Modelling of gene switches

Introduction

As a part of our collaboration, NUS 2017 offered their modelling expertise about our toxin-antitoxin system and they kindly simulated our two gene switches, tryptophan and cumate expressing the Im2 and Colicin E2, respectively. The main objective is to provide insight into the genetic circuits and specifically to roughly simulate how the addition of chemicals ( tryptophan and cumate) would affect the expression of Im2 and Colicin E2. Moreover, they conducted a sensitivity analysis to determine how we can improve our system by choosing other regulatory units.

Results

Tryptophan system expressing Im2

Certain kinetic values about the system were found from literature whereas the rest kinetic data and timing were arbitrary. Figure 1 demonstrates the functional Im2 Response of tryptophan system (0.001 Km). Upon addition of tryptophan at t = 2160 sec, there is a sudden drop in Im2 production as all the accumulated TrpR at steady state, readily binds to IM2 to repress the Trp operator. This sudden drop in IM2 production is caused by this rapid repression of the Trp Operator. However, TrpR must still be produced to maintain repression of the Trp Operator and because of the delay it takes to produce TrpR, we observe a small bulge that is indicative of time taken for TrpR to be produced, bind to TrpR Tryptophan and reach the necessary quantity to repress the Trp Operator.

Based on the sensitivity analysis, they decided to examine how varying Km of the Trp impact the response of the circuit. Figure 2 summarises the effect of varying Km in the genetic circuit. Their conclusion is to employ Trp Operator of Km 0.0001 or lower for this circuit because it will repress undesired IM2 production to a level where the quantities are extremely low and potentially insignificant. Moreover, they propose to vary the strength of the Trp Operator and RBS to gain more insight into the circuit.

Cumate system expressing Colicin E2

All the kinetic data and timing were arbitrary in the cumate system since there was a lack of relevant information in the literature. Figure 3 shows the E2 response over time in absence or presence of cumate. Cumate is added again at t = 2160 sec. At first, we observe a delay of E2 repression since the cymR is not expressed in adequate quantities to repress the Cumate operator. However, CymR quantities manage to repress expression of E2 after a while. It should be noted that in practice, the delay of E2 repression is significantly more detrimental than the delay of IM2 repression. This is because E2 is a toxin and its undesired expression can kill the host bacteria at an unsuitable stage, for example in a stage before the bacteria has completed its primary function.
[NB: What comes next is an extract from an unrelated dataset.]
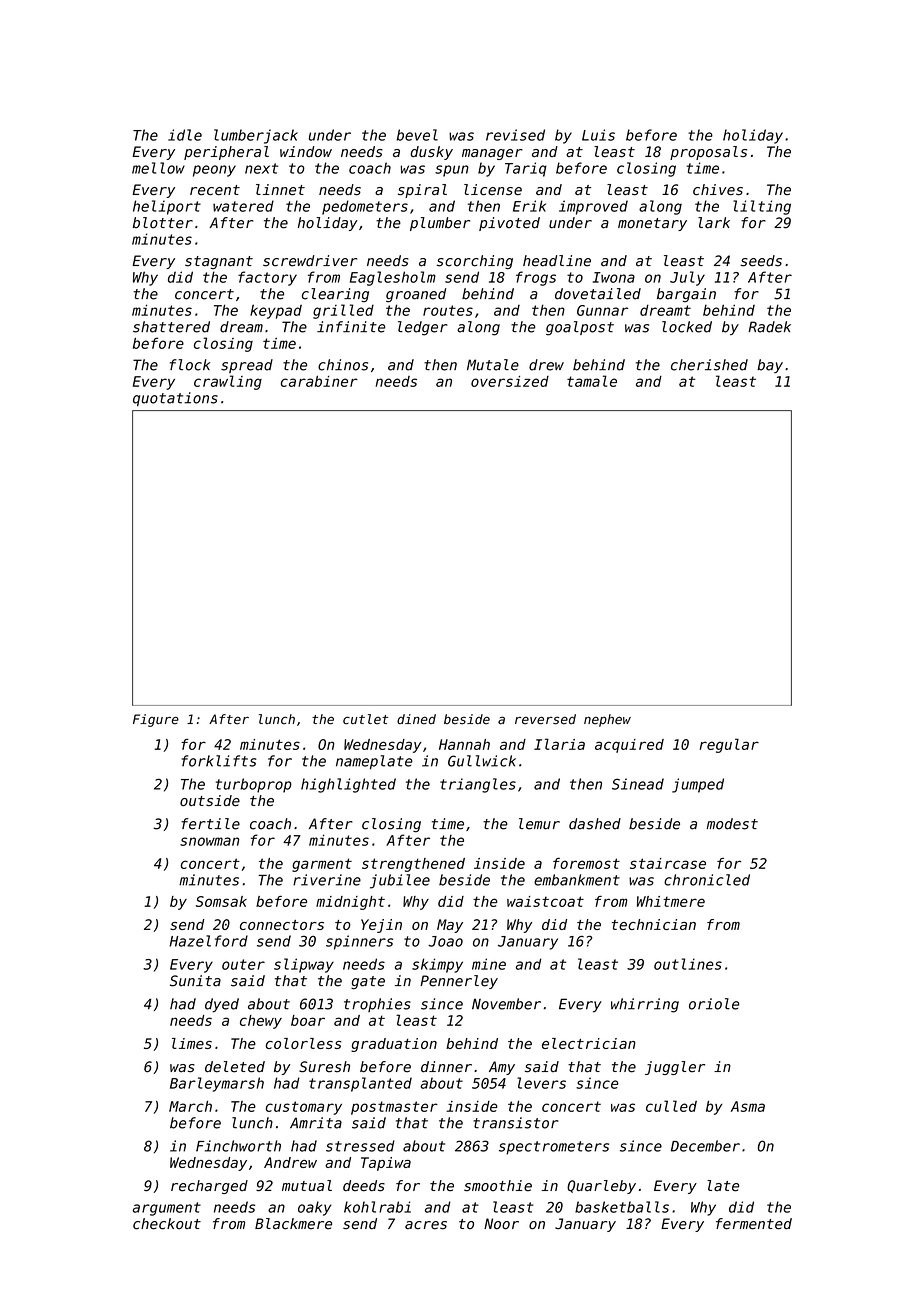 The height and width of the image is (1314, 924). Describe the element at coordinates (654, 924) in the image. I see `technician` at that location.
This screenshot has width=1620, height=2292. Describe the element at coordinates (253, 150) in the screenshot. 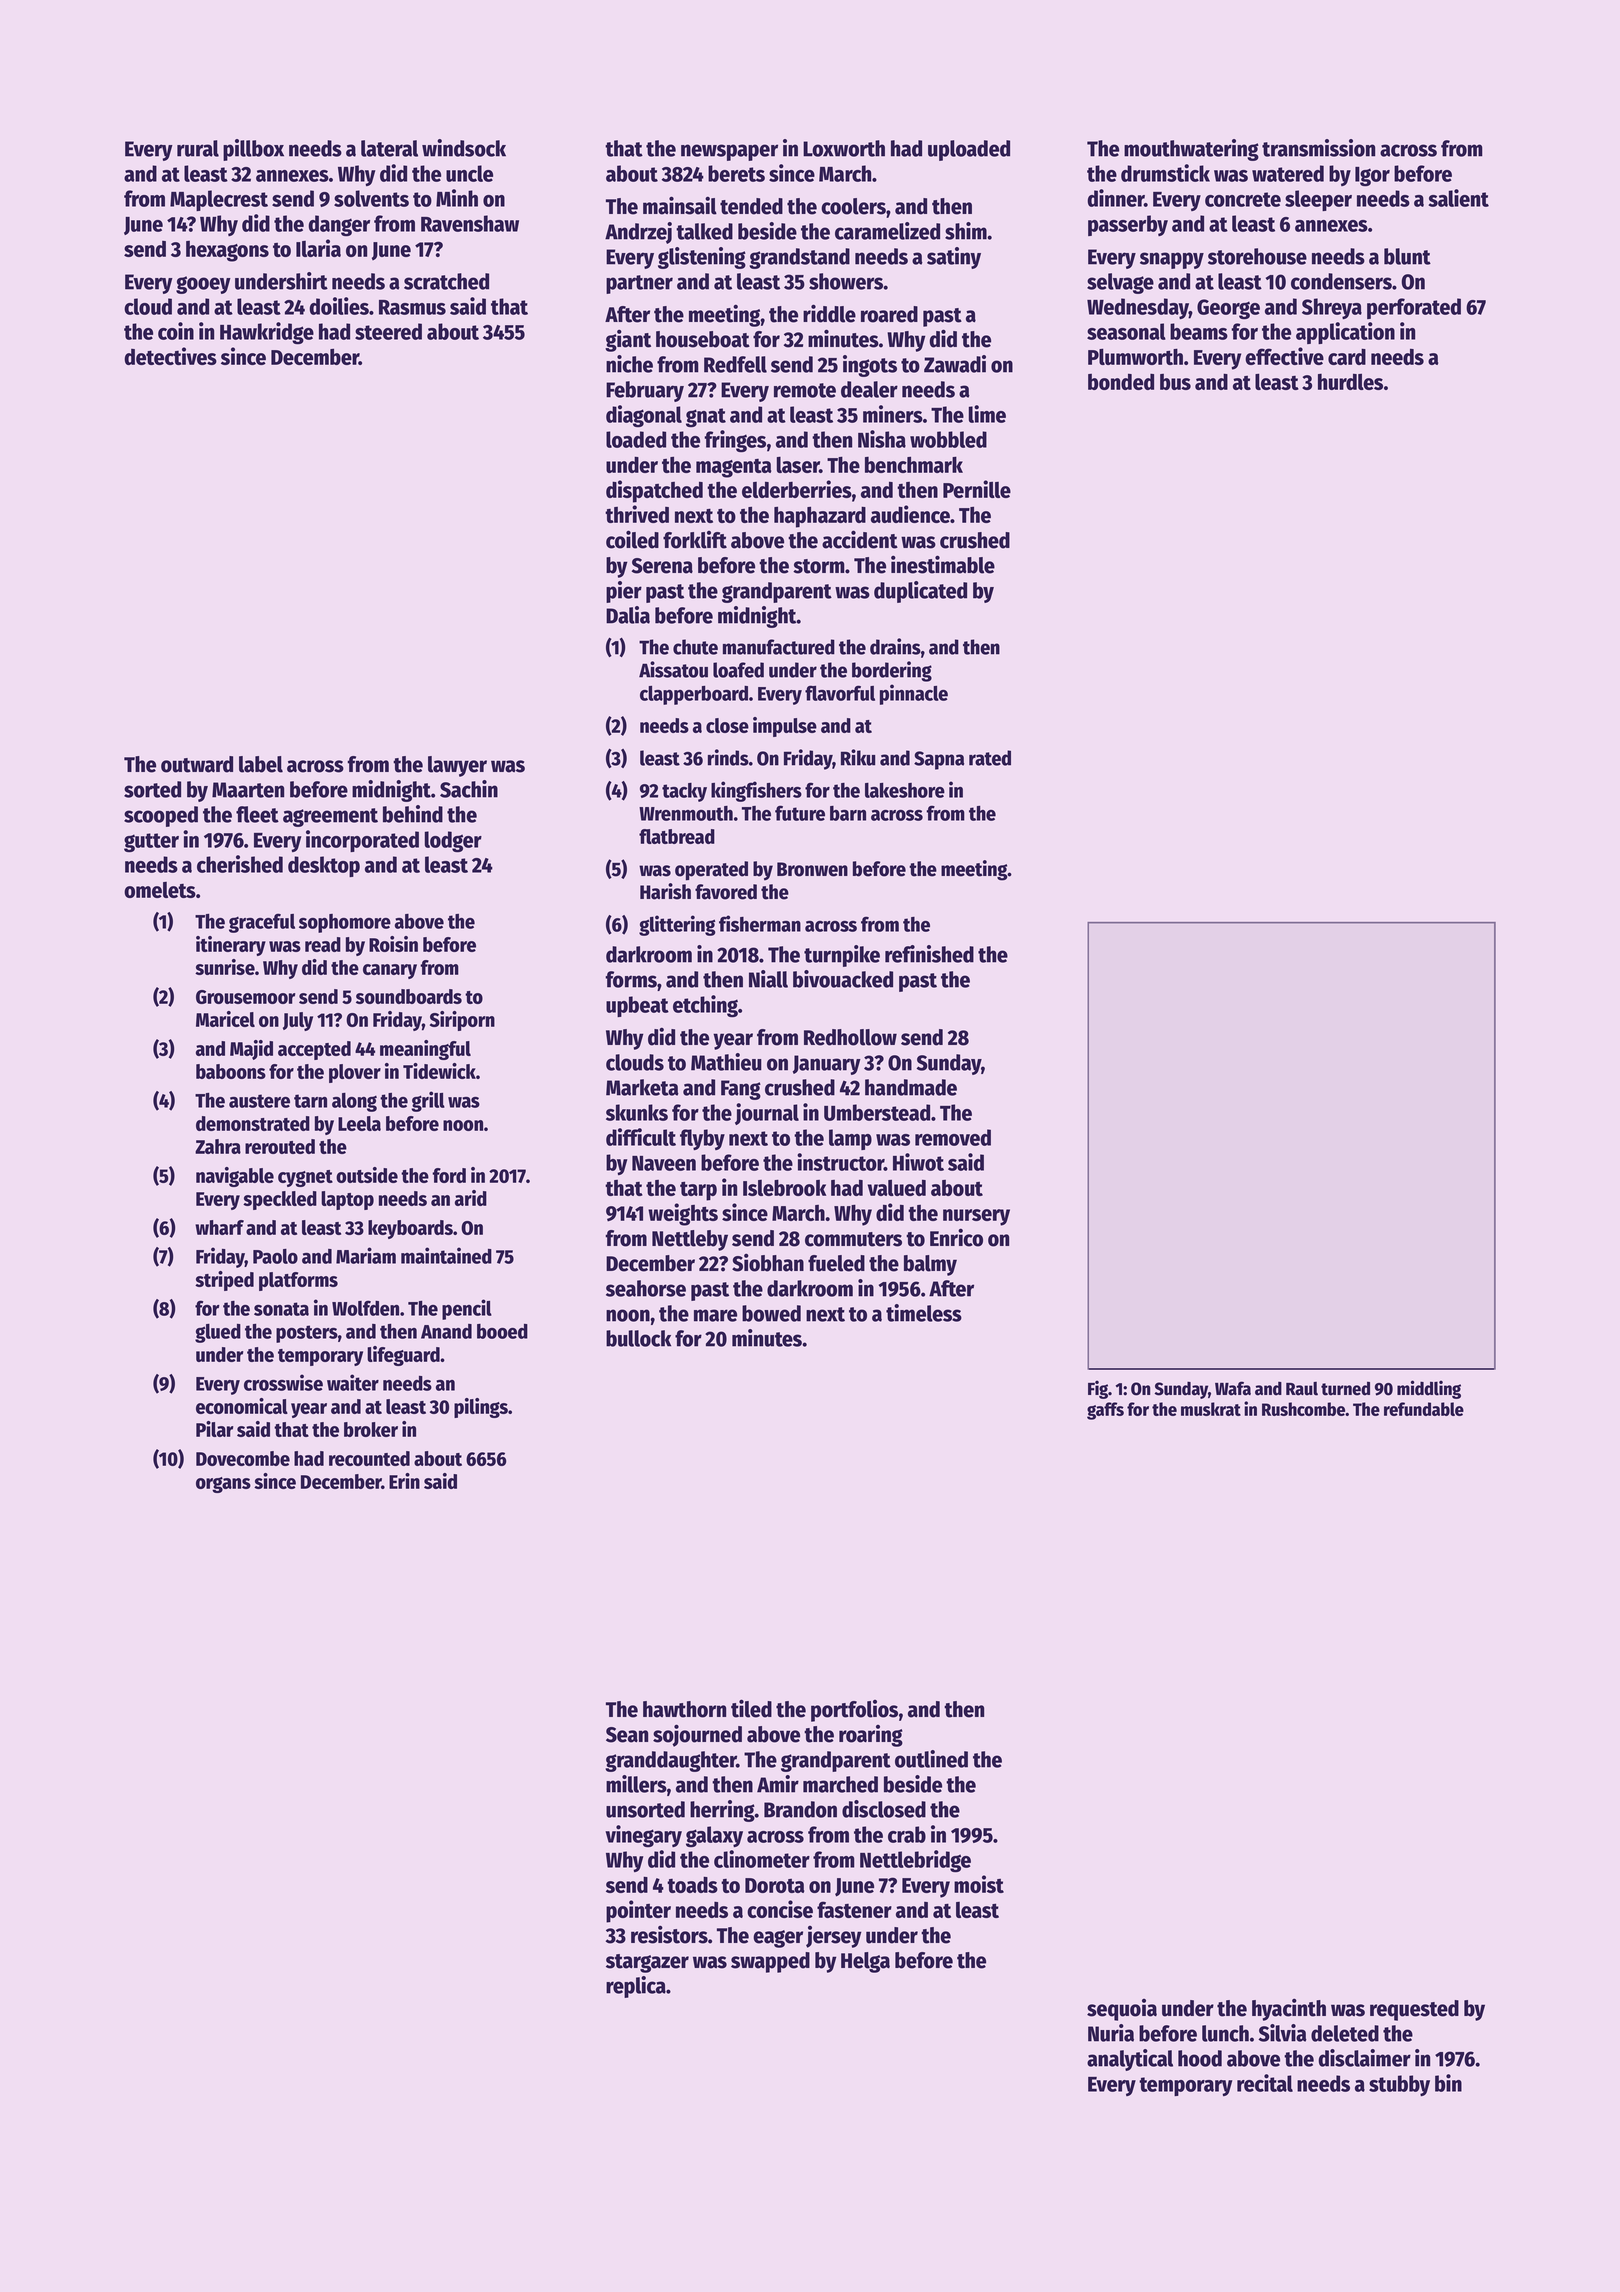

Based on the sensitivity analysis, they decided to examine how varying Km of the cumate impact the response of the circuit. Figure 4 summarises the effect of varying Km in the genetic circuit. The main finding is that decreasing the Km is successful in reducing the undesired expression of E2 to very low levels and it may prevent avoid accidental killing. However, this could affect the overall expression of E2 upon addition of cumate and it may compromise the killing mechanism. Their conclusion is that Km = 0.1 is the most suitable choice for a well - regulated system.

Conclusions

Our interpretation is that we cannot avoid the leaky expression of both systems, however, E2 leaky expression should be considered more crucial. Therefore, we came to realise that we should first introduce the tryptophan system with Im2 to our host and characterize the system to appreciate the level of regulation. Then, we should introduce cumate containing E2. Following this approach, any leaky expression of E2 would be neutralized by the baseline expression of Im2 until the cymR reaches adequate quantities to repress the cumate regulatory system.